# latest smitty shooter



## smitty (Dec 17, 2009)

Well, here is my latest slingshot I've made. I like it so much I thought I'd just use it instead of my mug shot as my avatar. I made a similar one for my son to shoot and just had to make me one kinda like his, except no finger grooves in mine.


----------



## NightKnight (Dec 16, 2009)

Very slick! Is it made from Oak? What type of bands are those?


----------



## smitty (Dec 17, 2009)

Yeah it's made by glueing two 3/4" oak flats together and sawing them out with scroll saw. Then I use a circular sander to rough out the shape and thin out the forks. I like the idea of laminating the wood for the forks to alternate the grain pattern to make it stronger. My son has broken two of my forks with marble hits on the frame, so I figured I better figure something out.
The bands are Linatex. They are not as fast as Tex-shooters' bands, but I like the cool red color, so what can I say? They are really nice to shoot. Tex is the guy who finially got me to try flat bands and I love them of course. I still like Trumark RR-T bands rigged to shoot over the top. They are great for thousands of shots at targets and pretty darn fast for tubes.


----------



## smitty (Dec 17, 2009)

Here is another way I like to attach RR-T Trumarks using leather to rig for over the top shooting


----------



## NightKnight (Dec 16, 2009)

Where do you get the Linatex bands from? I looked on their site, and did not see bands. What am I missing?


----------



## smitty (Dec 17, 2009)

I got them from McMaster Carr web site.

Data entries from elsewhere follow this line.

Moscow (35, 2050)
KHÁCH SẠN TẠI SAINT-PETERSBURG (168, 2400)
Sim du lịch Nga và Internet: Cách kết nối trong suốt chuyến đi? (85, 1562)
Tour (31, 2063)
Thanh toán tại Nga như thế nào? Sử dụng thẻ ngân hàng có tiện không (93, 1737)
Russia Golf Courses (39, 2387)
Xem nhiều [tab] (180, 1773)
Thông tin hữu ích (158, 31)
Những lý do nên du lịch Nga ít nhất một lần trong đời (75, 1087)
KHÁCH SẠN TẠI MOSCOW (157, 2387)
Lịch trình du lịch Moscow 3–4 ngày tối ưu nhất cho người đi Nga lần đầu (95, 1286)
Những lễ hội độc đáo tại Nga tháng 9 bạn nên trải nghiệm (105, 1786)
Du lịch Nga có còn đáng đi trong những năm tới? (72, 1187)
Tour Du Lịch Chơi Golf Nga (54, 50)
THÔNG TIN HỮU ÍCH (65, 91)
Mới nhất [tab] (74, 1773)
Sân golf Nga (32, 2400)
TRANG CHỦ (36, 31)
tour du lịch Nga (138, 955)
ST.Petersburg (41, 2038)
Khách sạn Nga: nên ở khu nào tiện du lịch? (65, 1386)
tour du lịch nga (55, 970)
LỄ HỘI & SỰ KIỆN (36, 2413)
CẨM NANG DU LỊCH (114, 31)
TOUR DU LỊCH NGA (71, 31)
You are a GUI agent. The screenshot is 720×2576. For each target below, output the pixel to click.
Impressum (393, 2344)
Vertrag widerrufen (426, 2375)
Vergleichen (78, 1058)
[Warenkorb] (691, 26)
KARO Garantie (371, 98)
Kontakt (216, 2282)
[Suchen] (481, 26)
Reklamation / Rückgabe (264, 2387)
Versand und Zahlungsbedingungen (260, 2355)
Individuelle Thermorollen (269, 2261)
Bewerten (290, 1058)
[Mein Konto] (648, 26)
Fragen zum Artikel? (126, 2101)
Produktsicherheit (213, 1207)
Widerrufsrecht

I think Flatband (Gary Miller) also sells Linatex band sets with pouch and all on E-Bay, or you could just contact him and buy straight from him.


----------



## NightKnight (Dec 16, 2009)

Do you prefer the Linatex VS or the standard Linatex?
Here are the spec differences that I found on their site:

Types: Linatex/Linatex VS
Hardness (IRHD): 38/40
Modulus @ 500% (MPa): 2.0/3.2
Tensile Strength (MPa): 25 (3618 psi)/21.5 (3118 psi)
Elongation at Break: 830%/750%
Tear Strength (N/mm): 44(250 lbsf/in)/43(245 lbsf/in)
Specific Gravity: 0.96/0.95
Resilience: 83%/83%


----------



## smitty (Dec 17, 2009)

I get part #86085K101 from McMasters, thats all I know about it, besides that I really like how it shoots.


----------



## NightKnight (Dec 16, 2009)

Hmm. That material has different specifications than either of the products I posted above.


----------



## Scary (Jan 2, 2010)

Beautiful job Smitty! I like odd ball woods alot, but there is still something about good ol' oak grain that catches my eye! Scary


----------



## smitty (Dec 17, 2009)

Thanks maan! I laminate them now to increase strength by grain variation.


----------



## Flatband (Dec 18, 2009)

Some really nice frames Smitty!!!! Excellent work.I think you're becoming like me,you have just as much fun making them as shooting them!!!!!!!







Flatband


----------



## Jtslingshoter (Dec 18, 2009)

Great job Smitty!


----------



## smitty (Dec 17, 2009)

Thanks for the complements guys. I really like shooting my slingshots more than making them. I've made maybe something like fifty frames because of my injured left hand, trying to make one that didn't put too much stress in one place. The whole hand was crushed and every bone with it. The ball-joint in my thumb was powered and couldn't be fixed, so I've experimented quite a bit on frames that "FIT" the hand. But, I haven't used a slingshot since the injury and only recently have I started trying to shoot one again. At first, it hurt so bad I could only use rubber bands, but now about a year later of starting to shoot again I am actually shooting with very little pain. My left hand has gotten stronger and now I can shoot about 200 rounds a day with normal strength bands.
I do "work out" by stretching slightly stronger bands mornings and evenings when the weather is bad. Best of all, I have found I can actually hold any frame now and shoot it. It amazes me... more than thirty years after the injury my left hand is still getting better. If not for my mothers' stopping them, the doctors were just going to cut it off and not have to worry about gangreen setting in. It really feels like a personal victory to be able to participate in this very fun sport.


----------



## Flatband (Dec 18, 2009)

Man, I didn't know about your hand-sorry to hear that. Smitty ,have you given a Wrist-Braced model a try? My current Slingshot of choice is a Crosman Vortex,modified a little,and loaded with flats of course. I had to let the Ergo go for awhile in favor of this because of a "Frozen Shoulder" that also compressed a nerve in my left arm and makes it shake a little-not good for competitive shooting. It will go away on it's own but can take up to 3 years! The last 2 tournaments I was in I used Wrist Braced models and I was able to compete. Might help you out Bud. I'd be glad to set you up with some advice on re-working a P-51 or Vortex or any other Wrist Braced job you might like. It takes a whole lot of stress off your injured hand.Good luck Bud! Gary


----------



## JoergS (Dec 17, 2009)

Smitty, I will make my first prototype of the gloveshot today. If my imagination does not fool me, then this model would not need much pressure from the thumb OR the fingers. Most of the force is on the palm and back of the hand.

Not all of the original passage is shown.